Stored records
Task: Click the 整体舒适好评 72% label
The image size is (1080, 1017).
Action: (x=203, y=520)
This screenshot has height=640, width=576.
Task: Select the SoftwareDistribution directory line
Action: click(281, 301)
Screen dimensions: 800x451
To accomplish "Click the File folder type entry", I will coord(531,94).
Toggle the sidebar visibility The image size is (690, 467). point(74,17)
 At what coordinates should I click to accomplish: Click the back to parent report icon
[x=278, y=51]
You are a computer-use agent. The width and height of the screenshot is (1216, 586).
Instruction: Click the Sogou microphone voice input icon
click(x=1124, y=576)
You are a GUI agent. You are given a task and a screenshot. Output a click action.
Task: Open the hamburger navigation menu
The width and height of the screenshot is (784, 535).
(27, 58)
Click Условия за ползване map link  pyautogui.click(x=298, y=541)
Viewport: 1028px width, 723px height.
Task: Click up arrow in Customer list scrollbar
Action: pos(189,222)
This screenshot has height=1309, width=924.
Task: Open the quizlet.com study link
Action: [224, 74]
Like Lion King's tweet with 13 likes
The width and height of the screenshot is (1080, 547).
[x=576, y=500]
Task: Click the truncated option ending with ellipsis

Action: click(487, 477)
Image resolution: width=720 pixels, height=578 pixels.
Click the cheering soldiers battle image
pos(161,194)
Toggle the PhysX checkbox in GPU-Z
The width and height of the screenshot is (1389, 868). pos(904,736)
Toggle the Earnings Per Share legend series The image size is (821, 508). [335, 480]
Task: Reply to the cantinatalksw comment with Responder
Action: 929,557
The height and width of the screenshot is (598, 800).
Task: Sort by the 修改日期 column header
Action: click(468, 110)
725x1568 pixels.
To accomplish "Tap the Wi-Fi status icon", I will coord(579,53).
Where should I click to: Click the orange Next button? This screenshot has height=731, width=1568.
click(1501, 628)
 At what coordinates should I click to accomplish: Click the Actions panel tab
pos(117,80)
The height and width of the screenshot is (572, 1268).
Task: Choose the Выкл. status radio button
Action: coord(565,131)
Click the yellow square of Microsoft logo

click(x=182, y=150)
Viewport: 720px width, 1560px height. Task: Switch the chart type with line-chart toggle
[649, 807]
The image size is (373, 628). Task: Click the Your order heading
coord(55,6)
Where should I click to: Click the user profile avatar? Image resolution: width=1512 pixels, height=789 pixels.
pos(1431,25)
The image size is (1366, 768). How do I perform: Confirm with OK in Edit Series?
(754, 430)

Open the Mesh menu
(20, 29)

• Requirement: Copy the records above exactly.

• Written solution:
Task: Click the 整体舒适好评 72% label
The image size is (1080, 1017).
Action: (x=203, y=520)
This screenshot has height=640, width=576.
Task: Select the SoftwareDistribution directory line
Action: click(281, 301)
Screen dimensions: 800x451
To accomplish "Click the File folder type entry", I will coord(531,94).
Toggle the sidebar visibility The image size is (690, 467). point(74,17)
 At what coordinates should I click to accomplish: Click the back to parent report icon
[x=278, y=51]
You are a computer-use agent. The width and height of the screenshot is (1216, 586).
Instruction: Click the Sogou microphone voice input icon
click(x=1124, y=576)
You are a GUI agent. You are given a task and a screenshot. Output a click action.
Task: Open the hamburger navigation menu
The width and height of the screenshot is (784, 535).
(27, 58)
Click Условия за ползване map link  pyautogui.click(x=298, y=541)
Viewport: 1028px width, 723px height.
Task: Click up arrow in Customer list scrollbar
Action: pos(189,222)
This screenshot has height=1309, width=924.
Task: Open the quizlet.com study link
Action: [224, 74]
Like Lion King's tweet with 13 likes
The width and height of the screenshot is (1080, 547).
[x=576, y=500]
Task: Click the truncated option ending with ellipsis

Action: click(487, 477)
Image resolution: width=720 pixels, height=578 pixels.
Click the cheering soldiers battle image
pos(161,194)
Toggle the PhysX checkbox in GPU-Z
The width and height of the screenshot is (1389, 868). pos(904,736)
Toggle the Earnings Per Share legend series The image size is (821, 508). [335, 480]
Task: Reply to the cantinatalksw comment with Responder
Action: 929,557
The height and width of the screenshot is (598, 800).
Task: Sort by the 修改日期 column header
Action: click(468, 110)
725x1568 pixels.
To accomplish "Tap the Wi-Fi status icon", I will coord(579,53).
Where should I click to: Click the orange Next button? This screenshot has height=731, width=1568.
click(1501, 628)
 At what coordinates should I click to accomplish: Click the Actions panel tab
pos(117,80)
The height and width of the screenshot is (572, 1268).
Task: Choose the Выкл. status radio button
Action: coord(565,131)
Click the yellow square of Microsoft logo

click(x=182, y=150)
Viewport: 720px width, 1560px height. Task: Switch the chart type with line-chart toggle
[649, 807]
The image size is (373, 628). Task: Click the Your order heading
coord(55,6)
Where should I click to: Click the user profile avatar? Image resolution: width=1512 pixels, height=789 pixels.
pos(1431,25)
The image size is (1366, 768). How do I perform: Confirm with OK in Edit Series?
(754, 430)

Open the Mesh menu
(20, 29)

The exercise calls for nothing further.